Papai sabe tudo?
Reflexões sobre a paternidade contemporânea
Havia um seriado americano intitulado: Papai Sabe Tudo. Tal seriado era a banalidade do cotidiano elevado à categoria de pequenos dramas leves. O pai, como diz o título, tomava o centro dos dramas para resolver os problemas: era árbitro, mediador e bom conselheiro dos problemas de seus filhos adolescentes. Tudo isso se passava quando a década de 60 ainda era inocente. O engraçado, é que um tempo depois se soube das fofocas de bastidores: os adolescente atores eram desajustados, a mãe do seriado abusava de barbitúricos e sabe se lá o que fazia o Pai, pouco importa. O que conta era a fachada.
O pai até então era quem sabia, a figura da sabedoria tinha cabelos brancos, a experiência contava. Desde a década de 60 o pai vem perdendo seu trono. Ou melhor, vem abdicando. A rápida transformação do mundo desde o pós guerra deixou mais de uma geração atônita, mal se acostumava a uma mudança já chegava outra. O pai se deu conta que sua sapiência já não servia. Olhava para frente junto com os filhos e, no máximo, tinha um palpite sobre por onde deveriam ir.
Já o pai de hoje sabe que não sabe nada. Numa tentativa de estar mais perto dos filhos aboliu a diferença, agora o pai é camarada, tenta viver na onda dos seus filhos adolescentes quando não na frente deles. Isso por que o lugar do saber mudou, estaria na frente, e mais do que isso o ideal de ser também estaria na frente, o ideal é ser jovem.
Mas tudo isso, como influiu na paternidade contemporânea? Quem é o pai de hoje? Que valores ele tem a legar aos seus filhos?
O pai é um crítico de sua filiação, sabe, a princípio, que não quer reproduzir a paternidade de que foi objeto, quer ser diferente, o que o torna acima de tudo alguém que sabe o que não quer ser, mas pouco sabe do pai que poderia ser…
O pai moderno é democrático, ele se recusa a usar de uma autoridade que se baseie na pura expressão de uma prerrogativa apriori. Ele não sabe ser autoridade tanto quanto não acredita em sua eficácia.
O pai é hedonista, muito menos na prática do que no discurso.
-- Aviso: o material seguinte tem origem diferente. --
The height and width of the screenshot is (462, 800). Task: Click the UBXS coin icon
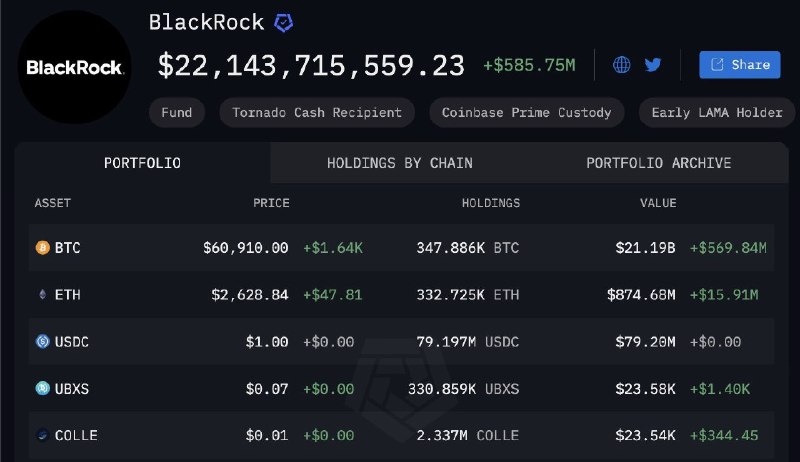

O pai que passava os valores do trabalho e do sacrifício já era. A profissão e o estudo hoje devem ser um parque de diversões, um lugar de criatividade e desafios. A inteligência deve ser voltada para conseguir um “trabalho não trabalhoso”, ou melhor, um ofício que seja uma paixão tal que faça esquecer que dar duro seja um trabalho. O lema do pai: o importante é ser feliz.
Quando escutares alguém te desejar que sejas feliz podes ter certeza que estás na frente de alguém que não tem nada para te dizer. O lema da felicidade é a saída para o vazio de opiniões. O mínimo que se espera de um pai é que queira o melhor para os seus, mas a felicidade é intransitiva, é o caminho que aponta para todas as direções.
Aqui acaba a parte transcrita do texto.